Moving code around with branches
This is the first of a set of posts supporting a workshop on Git for Beginners. The main source for the workshop is the set of slides I've prepared.
What is Git?
Git is a distributed version control system. Which probably means nothing.
A version control system is a system that keeps track of changes in a bunch of files, such as a programming project.
The distributed part means that it works for teams, with everyone having a copy of the project. With git, everyone is on an equal footing; there are no bosses.
Github is just a website that makes sharing projects easy.
You can install the latest version of Git from the Git website. If you're using Linux or a Mac, you're probably best installing Git from the standard software sources.
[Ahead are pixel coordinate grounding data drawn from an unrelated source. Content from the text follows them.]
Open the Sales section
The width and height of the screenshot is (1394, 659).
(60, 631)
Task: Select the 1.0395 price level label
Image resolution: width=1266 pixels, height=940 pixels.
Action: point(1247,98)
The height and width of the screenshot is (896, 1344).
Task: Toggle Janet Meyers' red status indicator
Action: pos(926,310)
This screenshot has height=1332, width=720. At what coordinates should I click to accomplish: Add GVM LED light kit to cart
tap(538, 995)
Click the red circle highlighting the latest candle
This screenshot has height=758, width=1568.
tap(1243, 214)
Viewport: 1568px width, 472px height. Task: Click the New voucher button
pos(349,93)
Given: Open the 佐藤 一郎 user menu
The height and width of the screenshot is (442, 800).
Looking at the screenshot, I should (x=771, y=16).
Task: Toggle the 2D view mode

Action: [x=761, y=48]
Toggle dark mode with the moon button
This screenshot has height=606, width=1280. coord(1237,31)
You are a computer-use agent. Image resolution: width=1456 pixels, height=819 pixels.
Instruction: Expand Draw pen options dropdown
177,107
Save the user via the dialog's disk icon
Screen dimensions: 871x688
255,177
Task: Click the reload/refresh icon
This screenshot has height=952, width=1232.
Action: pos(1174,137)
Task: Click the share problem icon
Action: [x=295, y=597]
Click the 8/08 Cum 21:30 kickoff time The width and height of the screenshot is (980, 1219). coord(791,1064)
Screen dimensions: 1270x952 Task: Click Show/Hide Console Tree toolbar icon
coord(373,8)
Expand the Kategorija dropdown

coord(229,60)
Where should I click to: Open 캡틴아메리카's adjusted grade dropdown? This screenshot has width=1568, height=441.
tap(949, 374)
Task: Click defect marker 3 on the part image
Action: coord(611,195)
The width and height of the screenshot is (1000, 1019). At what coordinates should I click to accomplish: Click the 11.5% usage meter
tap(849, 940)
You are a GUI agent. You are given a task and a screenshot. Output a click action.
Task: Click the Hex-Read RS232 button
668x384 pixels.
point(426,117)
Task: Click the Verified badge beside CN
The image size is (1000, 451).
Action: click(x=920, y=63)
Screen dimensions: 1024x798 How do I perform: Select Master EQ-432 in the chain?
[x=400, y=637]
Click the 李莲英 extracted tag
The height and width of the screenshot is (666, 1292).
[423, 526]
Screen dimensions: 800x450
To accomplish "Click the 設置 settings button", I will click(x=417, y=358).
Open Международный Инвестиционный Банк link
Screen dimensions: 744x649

If you're using Windows, Git for Windows is a good choice to get started (and these workshops will be easier to follow if you install "Git Bash").
Github Desktop is a good front-end for using Github, so long as you're only doing straightforward things; as soon as you want to get complicated, you'll need to use a different tool.
You can do a lot of things with the Git-gui tool, but the command line is the most powerful and flexible way of using git. Once you know the concepts of git, picking up a GUI tool should be fairly simple.
Repositories and commits
Concept: the repository
A repository is everything in a project that Git knows about. It's also the complete history of everything in the project. Nothing is every removed from that history, so you're always able to go back to a previous version. This means that mistakes aren't a bad as they could be.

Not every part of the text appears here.